宮川香山の眞葛󠄀焼というと、立体的な彫像が貼り付けられた彫刻のような「高浮彫(たかうきぼり)」の陶器を思い浮かべる方も多いかもしれません。ですが、高浮彫を制作していたのは明治前期の約10年ほどのわずかな期間で、その後はここで紹介している作品のような、釉下彩(ゆうかさい)を用いた作品や中国陶磁を写した磁器へと変化していきます。
新たな技術による色彩表現
この「釉下彩」という技法は明治に入って西洋から新たな技術が入ってきて可能になった技術です。江戸時代以前の日本の陶磁器での主な色彩表現は、陶磁器を焼いた後にその上から絵付けをする「上絵付け」(=色絵、赤絵)が行われてきました。釉下彩というと主に染付や青花と呼ばれる青一色のみでした。この上絵具では表現できなかった様々な色での淡いグラデーションが釉下彩によって初めて表現できるようになりました。
釉とは、簡単にいえばやきものを包むツルツルとした薄いガラスの膜です。そのガラスの下に色があるため、透かして見える色はしっとりとした透明感があり、色の印象が異なることがわかります。
金を使った淡い輝き
ちなみに、空や桜の花に用いられている淡いピンク色の釉下彩の顔料は正円子(しょうえんじ)といって、金が発色剤として用いられているので、非常に高価なものなのです。

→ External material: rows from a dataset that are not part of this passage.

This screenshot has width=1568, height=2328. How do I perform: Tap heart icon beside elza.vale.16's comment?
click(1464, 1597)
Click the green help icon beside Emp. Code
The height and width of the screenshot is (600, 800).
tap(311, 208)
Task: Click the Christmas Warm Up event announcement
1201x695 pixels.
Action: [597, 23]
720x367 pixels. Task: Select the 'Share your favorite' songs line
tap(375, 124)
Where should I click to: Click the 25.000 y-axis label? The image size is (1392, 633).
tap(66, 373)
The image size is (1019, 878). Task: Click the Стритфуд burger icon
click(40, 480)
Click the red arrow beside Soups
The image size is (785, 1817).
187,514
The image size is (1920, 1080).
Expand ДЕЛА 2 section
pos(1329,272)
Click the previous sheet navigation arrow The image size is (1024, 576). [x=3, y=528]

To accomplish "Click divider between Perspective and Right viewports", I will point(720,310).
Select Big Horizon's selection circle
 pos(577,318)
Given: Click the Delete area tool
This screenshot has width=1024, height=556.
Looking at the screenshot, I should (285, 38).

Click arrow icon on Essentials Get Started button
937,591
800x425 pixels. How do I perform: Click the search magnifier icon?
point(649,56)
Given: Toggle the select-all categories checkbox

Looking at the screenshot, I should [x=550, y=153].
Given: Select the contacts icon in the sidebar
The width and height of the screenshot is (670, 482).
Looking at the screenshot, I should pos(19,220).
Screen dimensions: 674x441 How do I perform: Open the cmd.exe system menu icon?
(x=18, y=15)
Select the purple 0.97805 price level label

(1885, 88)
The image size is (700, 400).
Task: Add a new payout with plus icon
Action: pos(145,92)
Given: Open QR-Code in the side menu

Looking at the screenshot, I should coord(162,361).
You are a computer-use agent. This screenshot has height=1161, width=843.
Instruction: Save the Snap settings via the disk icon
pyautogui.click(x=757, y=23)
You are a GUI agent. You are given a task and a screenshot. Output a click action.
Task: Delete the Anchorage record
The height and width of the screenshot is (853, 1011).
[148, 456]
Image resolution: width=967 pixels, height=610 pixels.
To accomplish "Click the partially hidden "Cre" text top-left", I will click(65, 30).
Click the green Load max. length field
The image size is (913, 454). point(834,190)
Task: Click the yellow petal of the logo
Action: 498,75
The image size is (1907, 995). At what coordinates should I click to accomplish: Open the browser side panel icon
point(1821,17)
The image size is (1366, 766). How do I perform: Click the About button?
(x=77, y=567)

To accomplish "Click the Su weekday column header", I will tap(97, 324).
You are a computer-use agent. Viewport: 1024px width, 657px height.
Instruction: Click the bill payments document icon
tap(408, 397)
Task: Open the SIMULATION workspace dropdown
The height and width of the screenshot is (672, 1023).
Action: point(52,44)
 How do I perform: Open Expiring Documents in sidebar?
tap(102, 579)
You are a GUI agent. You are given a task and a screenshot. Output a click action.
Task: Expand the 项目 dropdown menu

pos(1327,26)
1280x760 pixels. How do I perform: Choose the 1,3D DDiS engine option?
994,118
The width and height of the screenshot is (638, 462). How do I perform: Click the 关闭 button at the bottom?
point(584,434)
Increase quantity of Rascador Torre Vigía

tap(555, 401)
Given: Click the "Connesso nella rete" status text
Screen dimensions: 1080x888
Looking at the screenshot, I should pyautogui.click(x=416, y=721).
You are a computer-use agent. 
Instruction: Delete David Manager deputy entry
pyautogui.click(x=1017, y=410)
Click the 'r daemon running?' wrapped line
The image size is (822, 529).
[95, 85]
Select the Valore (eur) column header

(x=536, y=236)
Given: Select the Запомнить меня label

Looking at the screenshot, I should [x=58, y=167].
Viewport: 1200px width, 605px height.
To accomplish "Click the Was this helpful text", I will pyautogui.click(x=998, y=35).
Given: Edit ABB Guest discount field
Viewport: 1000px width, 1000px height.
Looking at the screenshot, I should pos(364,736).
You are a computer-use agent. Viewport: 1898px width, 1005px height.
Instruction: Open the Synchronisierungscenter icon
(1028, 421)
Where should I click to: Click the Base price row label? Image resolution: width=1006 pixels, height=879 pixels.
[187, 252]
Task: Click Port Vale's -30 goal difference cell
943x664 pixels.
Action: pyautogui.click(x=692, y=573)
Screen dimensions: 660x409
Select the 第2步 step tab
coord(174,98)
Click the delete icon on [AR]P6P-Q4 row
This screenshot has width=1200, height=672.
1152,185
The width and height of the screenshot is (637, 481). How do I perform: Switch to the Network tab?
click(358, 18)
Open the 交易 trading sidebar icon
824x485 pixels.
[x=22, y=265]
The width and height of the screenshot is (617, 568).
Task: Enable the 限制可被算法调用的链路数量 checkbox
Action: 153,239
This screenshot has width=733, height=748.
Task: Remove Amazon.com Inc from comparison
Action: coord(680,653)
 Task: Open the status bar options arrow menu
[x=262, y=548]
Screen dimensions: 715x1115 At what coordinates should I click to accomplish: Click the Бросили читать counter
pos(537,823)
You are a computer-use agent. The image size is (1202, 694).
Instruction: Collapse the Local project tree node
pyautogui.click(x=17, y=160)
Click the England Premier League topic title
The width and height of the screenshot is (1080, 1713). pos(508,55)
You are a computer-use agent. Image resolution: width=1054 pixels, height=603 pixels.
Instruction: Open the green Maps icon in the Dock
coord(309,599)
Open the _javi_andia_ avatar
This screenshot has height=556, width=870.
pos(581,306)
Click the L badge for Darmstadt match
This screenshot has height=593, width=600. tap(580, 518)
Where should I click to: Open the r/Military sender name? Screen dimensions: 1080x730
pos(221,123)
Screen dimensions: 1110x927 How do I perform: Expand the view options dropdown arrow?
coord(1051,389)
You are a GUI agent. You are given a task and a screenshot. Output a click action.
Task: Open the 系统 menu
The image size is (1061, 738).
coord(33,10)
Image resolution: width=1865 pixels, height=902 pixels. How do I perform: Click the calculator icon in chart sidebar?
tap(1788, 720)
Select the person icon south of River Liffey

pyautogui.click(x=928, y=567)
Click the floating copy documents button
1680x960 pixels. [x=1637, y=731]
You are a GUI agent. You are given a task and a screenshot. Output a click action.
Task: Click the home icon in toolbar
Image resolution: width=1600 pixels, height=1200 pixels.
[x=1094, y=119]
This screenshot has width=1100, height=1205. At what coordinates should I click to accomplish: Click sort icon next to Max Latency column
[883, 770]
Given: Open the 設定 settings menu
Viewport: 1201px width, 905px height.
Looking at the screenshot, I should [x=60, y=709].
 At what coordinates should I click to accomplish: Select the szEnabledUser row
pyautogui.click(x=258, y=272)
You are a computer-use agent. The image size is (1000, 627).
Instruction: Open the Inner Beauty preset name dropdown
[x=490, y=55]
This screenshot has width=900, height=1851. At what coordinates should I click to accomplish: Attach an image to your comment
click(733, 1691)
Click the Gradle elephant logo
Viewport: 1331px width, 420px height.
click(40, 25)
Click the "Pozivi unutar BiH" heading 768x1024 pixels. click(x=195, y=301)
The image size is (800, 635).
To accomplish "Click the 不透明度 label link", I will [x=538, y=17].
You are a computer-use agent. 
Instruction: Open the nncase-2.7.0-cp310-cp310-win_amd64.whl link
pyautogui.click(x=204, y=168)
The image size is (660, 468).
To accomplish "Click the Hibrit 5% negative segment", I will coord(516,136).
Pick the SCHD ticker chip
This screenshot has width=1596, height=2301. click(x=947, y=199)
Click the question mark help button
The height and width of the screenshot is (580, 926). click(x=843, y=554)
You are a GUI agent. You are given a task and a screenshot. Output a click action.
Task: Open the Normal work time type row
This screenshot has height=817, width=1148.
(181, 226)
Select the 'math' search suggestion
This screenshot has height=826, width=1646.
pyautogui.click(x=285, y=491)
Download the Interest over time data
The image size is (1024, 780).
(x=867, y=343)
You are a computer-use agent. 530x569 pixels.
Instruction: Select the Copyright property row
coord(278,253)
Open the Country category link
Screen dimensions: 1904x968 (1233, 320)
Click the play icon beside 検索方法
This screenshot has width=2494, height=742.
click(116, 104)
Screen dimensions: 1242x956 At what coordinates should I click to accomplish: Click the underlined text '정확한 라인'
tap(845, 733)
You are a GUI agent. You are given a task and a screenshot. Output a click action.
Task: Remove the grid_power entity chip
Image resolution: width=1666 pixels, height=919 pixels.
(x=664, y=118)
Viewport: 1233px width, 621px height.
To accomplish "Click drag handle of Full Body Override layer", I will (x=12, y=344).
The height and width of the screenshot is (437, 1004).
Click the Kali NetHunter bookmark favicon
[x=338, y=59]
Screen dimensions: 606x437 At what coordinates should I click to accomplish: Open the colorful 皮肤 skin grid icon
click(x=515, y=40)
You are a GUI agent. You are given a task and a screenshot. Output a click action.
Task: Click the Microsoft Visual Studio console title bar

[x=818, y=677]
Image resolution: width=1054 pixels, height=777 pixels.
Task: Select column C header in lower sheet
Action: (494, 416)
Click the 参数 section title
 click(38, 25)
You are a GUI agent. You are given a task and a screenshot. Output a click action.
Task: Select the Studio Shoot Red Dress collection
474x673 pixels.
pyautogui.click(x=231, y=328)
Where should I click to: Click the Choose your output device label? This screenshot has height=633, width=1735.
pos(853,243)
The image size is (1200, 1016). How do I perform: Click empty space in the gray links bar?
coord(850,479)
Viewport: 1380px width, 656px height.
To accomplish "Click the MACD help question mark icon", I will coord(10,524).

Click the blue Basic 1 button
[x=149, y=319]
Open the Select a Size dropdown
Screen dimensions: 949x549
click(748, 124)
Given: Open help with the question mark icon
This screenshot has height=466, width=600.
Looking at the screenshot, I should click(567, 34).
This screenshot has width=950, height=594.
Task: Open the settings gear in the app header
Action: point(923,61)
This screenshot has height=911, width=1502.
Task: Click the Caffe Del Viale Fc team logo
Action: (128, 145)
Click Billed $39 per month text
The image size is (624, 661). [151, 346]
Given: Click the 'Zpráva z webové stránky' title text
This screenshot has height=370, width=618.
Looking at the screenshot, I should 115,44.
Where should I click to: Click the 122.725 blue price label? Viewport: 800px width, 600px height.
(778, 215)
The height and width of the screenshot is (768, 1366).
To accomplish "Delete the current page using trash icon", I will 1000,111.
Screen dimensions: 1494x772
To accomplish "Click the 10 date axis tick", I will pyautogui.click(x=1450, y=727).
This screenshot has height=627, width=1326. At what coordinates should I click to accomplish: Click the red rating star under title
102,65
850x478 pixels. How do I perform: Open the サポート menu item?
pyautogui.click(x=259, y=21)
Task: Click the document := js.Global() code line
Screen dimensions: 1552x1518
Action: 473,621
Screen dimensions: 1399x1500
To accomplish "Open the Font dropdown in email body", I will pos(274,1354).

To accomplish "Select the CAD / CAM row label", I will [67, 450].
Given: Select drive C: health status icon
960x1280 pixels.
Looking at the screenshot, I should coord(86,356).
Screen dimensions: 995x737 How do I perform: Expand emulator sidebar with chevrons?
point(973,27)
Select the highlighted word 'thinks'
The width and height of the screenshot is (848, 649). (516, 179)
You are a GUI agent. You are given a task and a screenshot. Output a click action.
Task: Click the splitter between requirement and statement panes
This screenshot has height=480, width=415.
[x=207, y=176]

1作品の中に、釉下彩による淡いグラデーションの色彩、表面の凹凸した紗綾形文、三つのふくらみのある器形と、魅力の詰まった逸品です。
みなさまはどの場面が気に入ったでしょうか。展示室では見えにくい部分をたっぷりと写真でお伝えできればと思い、今回紹介しました。楽しんでいただけましたら幸いです。